ARGUED: C. Thomas Brown, SILVER & BROWN, Fairfax, Virginia, for Appellant. Agelo L. Reppas, BATESCAREY LLP, Chicago, Illinois, for Appellee. ON BRIEF: Paul D. Smolinsky, JACKSON & CAMPBELL, Washington, D.C.; Justin K. Seigler, BATESCAREY LLP, Chicago, Illinois, for Appellee.
Appeal from the United States District Court for the District of Maryland, at Greenbelt. Paula Xinis, U.S. District Court Judge. (8:16-cv-00895-PX) Before GREGORY, Chief Judge, and AGEE and DIAZ, Circuit Judges. Affirmed by unpublished opinion. Judge Agee wrote the opinion, in which Chief Judge Gregory and Judge Diaz joined.
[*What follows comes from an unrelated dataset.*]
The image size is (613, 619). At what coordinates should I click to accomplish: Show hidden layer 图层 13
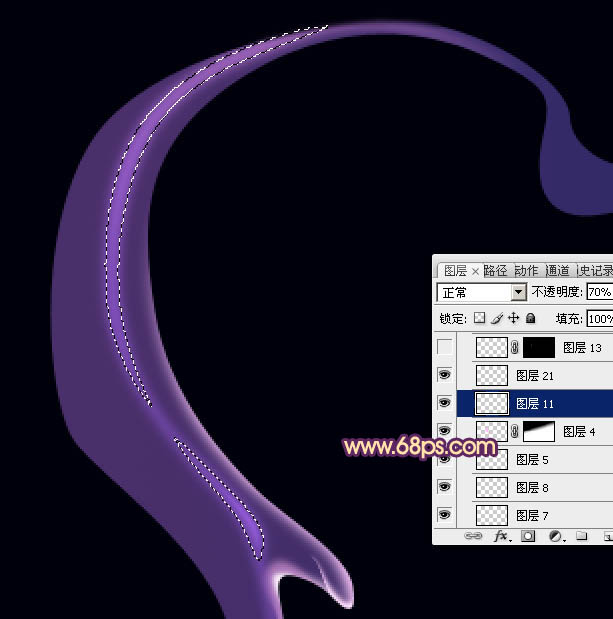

ARGUED: C. Thomas Brown, SILVER & BROWN, Fairfax, Virginia, for Appellant. Agelo L. Reppas, BATESCAREY LLP, Chicago, Illinois, for Appellee. ON BRIEF: Paul D. Smolinsky, JACKSON & CAMPBELL, Washington, D.C.; Justin K. Seigler, BATESCAREY LLP, Chicago, Illinois, for Appellee. Unpublished opinions are not binding precedent in this circuit. AGEE, Circuit Judge:
In this insurance coverage case, Schnabel Foundation Company ("Schnabel") appeals from the district court's order granting summary judgment to National Union Fire Insurance Company ("NU"). Schnabel Found. Co. v. Nat'l Union Fire Ins. Co. of Pittsburgh, Pa., No. PX-16-0895, 2018 WL 2967384 (D. Md. June 12, 2018). For the reasons below, we affirm.
This case arises from the delay of a building construction project in Bethesda, Maryland. Bainbridge St. Elmo Bethesda Apartments, LLC ("Bainbridge") owned the land at issue ("the Site") and built a 17-story mixed-use building on it called "the Monty." Bainbridge hired Turner Construction Company ("Turner") as the general contractor for the project and Turner subcontracted with Schnabel, a building foundation company, to provide the "support of excavation" system ("SOE").
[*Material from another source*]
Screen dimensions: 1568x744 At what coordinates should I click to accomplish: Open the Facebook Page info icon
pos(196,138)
An SOE retains the earth immediately surrounding a building site and provides lateral support to neighboring properties during construction. The SOE at issue consisted of steel beams called "soldier piles" and wooden slats called "lagging." To create the SOE, Schnabel drilled large holes several feet apart, installed the soldier piles vertically in the holes, and attached the lagging horizontally to the soldier piles. This SOE framework holds back earth on adjoining properties as excavation and construction occur on the Site. An SOE is crucial "until the foundation slab and walls are installed[,] at which time the construction provides support." J.A. 249 ¶ 27. When the built structure is complete, the SOE is "abandoned in place." J.A. 249 ¶ 27.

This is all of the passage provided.